EXERCISE TASK A » Write out the records exactly from the line containing "label: Juice News" up to and including the line containing "429, 923, 441)".

___ SOURCE TEXT

Spring 1: Traditional Tales

  • Offer explanations for why things might happen, making use of recently introduced vocabulary from stories.
  • Understand some important processes and changes in the natural world around them, drawing on their experiences.
  • Name some materials.
  • Explore basic properties of materials and why it is suited for a purpose.
  • Compare and describe how materials change over time and observe how the world may change in the future.

 

Spring 2: Animals

Recognise similarities and differences between animals in this country and in other countries.

  • Explore some environments that are different to the one in which they live.
  • Discuss why habitats are important to animals
  • Identify some animals from specific habitats and discuss why some animals are suited to different habitats.

 

Summer 1: Minibeasts and Growing

  • Understand important changes and processes in the natural world.
  • Explore the natural world.
  • Safely use and explore a variety of materials, tools and techniques.
  • Identify the stages in the life cycle of a caterpillar/butterfly
  • Understand that some foods that are grown and come from plants
  • Name some minibeasts
  • Identify some minibeast habitats

 

Summer 2: Under the Sea

  • Explore the natural world around them, making observations and drawing pictures of animals and plants.
  • Identify animal habitats.
  • Group fish based on my observations
  • Make observations of the natural world.
  • Understand some important processes and changes in the natural world around them, including the seasons and changing states of matter.
  • Understand that some things float and others sink
  • Know some similarities and differences between the natural world around them and contrasting environments, drawing on their experiences and what has been read in class.

______

EXERCISE TASK B » Decide whether each statement agrees with the curriculum outline, answering yes or no and quoting the deciding words: (i) The Summer 2 unit is titled "Under the Sea." (ii) The Summer 1 unit includes identifying the stages in the life cycle of a frog. (iii) The Summer 2 unit includes understanding that some things float and others sink.

___ DATA SUPPLIED

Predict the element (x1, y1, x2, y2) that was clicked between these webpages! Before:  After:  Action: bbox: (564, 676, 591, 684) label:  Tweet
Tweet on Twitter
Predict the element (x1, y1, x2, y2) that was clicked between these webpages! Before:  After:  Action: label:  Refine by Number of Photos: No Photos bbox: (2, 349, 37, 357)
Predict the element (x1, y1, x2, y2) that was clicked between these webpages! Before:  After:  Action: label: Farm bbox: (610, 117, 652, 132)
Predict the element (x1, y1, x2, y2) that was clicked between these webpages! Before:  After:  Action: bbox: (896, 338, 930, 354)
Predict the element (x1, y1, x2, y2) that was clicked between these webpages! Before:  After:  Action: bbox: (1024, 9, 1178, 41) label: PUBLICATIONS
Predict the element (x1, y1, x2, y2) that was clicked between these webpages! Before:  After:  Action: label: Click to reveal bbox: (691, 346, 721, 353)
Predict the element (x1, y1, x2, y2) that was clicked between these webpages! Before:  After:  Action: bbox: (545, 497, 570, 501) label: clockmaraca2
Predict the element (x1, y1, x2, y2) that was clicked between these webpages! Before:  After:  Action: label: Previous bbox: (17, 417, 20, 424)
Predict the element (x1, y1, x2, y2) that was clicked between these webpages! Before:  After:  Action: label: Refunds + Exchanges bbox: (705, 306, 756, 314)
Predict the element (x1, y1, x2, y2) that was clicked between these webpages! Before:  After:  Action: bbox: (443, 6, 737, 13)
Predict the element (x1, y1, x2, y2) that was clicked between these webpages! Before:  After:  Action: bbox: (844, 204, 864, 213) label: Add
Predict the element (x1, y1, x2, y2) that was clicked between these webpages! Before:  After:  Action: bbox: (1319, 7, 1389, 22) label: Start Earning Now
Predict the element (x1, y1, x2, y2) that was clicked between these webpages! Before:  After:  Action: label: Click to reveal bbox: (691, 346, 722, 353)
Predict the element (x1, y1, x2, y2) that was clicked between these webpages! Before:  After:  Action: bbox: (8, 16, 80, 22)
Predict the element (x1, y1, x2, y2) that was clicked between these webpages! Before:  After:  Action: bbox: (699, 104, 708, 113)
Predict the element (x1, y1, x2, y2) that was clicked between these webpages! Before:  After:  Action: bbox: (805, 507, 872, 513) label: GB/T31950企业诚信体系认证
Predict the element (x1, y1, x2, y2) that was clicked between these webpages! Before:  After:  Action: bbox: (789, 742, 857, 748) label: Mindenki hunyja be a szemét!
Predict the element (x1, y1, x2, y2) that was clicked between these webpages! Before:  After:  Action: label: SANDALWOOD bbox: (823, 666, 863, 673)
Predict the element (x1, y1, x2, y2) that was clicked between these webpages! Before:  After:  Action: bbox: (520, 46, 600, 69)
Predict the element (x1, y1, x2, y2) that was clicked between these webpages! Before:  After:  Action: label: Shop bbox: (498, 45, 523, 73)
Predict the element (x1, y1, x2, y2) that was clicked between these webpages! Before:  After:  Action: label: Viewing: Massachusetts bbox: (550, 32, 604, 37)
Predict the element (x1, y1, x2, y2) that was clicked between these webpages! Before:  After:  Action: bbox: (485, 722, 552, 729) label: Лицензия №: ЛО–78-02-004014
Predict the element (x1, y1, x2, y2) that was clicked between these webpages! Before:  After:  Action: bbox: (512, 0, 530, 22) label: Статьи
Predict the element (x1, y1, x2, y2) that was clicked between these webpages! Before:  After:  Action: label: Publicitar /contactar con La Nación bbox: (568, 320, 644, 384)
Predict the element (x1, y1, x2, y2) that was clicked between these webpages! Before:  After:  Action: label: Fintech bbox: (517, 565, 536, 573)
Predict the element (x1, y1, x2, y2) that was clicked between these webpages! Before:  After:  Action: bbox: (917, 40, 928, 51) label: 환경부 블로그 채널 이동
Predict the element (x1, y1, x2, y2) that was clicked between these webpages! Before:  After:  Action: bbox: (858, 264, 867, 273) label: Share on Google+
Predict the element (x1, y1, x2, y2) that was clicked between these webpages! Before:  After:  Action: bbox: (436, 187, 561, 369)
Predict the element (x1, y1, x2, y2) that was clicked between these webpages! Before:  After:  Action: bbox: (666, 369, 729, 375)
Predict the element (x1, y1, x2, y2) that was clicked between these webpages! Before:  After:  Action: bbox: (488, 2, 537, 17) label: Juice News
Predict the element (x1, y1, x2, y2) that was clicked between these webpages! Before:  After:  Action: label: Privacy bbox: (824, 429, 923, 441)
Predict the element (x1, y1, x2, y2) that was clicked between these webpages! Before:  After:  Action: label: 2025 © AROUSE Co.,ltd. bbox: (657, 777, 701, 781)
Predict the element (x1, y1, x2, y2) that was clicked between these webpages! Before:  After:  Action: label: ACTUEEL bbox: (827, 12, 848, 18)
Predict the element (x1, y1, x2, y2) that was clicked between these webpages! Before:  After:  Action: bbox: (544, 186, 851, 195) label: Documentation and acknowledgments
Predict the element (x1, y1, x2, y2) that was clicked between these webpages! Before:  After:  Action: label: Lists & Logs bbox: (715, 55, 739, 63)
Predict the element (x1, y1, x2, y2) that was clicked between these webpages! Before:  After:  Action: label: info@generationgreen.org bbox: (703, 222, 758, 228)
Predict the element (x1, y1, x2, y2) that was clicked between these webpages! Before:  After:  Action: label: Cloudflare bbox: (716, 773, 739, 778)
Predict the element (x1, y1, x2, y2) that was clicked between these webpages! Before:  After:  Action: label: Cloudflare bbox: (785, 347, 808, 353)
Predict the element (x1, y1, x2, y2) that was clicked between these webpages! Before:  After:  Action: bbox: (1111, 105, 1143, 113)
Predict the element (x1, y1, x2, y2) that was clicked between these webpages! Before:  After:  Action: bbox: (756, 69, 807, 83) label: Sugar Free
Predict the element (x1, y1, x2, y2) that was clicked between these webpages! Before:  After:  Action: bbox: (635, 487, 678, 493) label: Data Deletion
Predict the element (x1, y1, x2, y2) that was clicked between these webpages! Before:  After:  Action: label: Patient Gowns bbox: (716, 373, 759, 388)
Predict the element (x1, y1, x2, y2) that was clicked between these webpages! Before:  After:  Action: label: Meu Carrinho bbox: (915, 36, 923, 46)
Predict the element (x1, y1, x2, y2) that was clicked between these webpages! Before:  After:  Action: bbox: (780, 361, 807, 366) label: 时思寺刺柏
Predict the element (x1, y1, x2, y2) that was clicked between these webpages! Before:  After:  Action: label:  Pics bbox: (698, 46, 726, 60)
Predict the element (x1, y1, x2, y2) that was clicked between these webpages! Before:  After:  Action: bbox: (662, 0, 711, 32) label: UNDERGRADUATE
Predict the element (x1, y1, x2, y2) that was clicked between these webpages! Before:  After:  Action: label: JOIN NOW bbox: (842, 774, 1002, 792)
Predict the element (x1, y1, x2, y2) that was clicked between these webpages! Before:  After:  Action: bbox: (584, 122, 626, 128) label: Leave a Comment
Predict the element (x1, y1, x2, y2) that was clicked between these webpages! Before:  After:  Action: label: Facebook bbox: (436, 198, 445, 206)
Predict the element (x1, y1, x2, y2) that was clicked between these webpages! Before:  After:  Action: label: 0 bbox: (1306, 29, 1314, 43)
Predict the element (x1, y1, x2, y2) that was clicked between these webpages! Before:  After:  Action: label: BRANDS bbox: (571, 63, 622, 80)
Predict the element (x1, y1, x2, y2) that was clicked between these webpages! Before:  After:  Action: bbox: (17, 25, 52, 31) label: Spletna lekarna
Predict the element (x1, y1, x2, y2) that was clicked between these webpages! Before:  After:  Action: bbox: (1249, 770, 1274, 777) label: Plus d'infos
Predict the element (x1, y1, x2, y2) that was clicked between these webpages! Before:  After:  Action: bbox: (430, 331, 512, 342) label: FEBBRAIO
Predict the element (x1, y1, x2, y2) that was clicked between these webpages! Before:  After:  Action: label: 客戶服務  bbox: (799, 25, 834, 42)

______

RESPONSE A »
Predict the element (x1, y1, x2, y2) that was clicked between these webpages! Before:  After:  Action: bbox: (488, 2, 537, 17) label: Juice News
Predict the element (x1, y1, x2, y2) that was clicked between these webpages! Before:  After:  Action: label: Privacy bbox: (824, 429, 923, 441)

RESPONSE B »
(i) Yes: "Summer 2: Under the Sea"
(ii) No: "Identify the stages in the life cycle of a caterpillar/butterfly"
(iii) Yes: "Understand that some things float and others sink"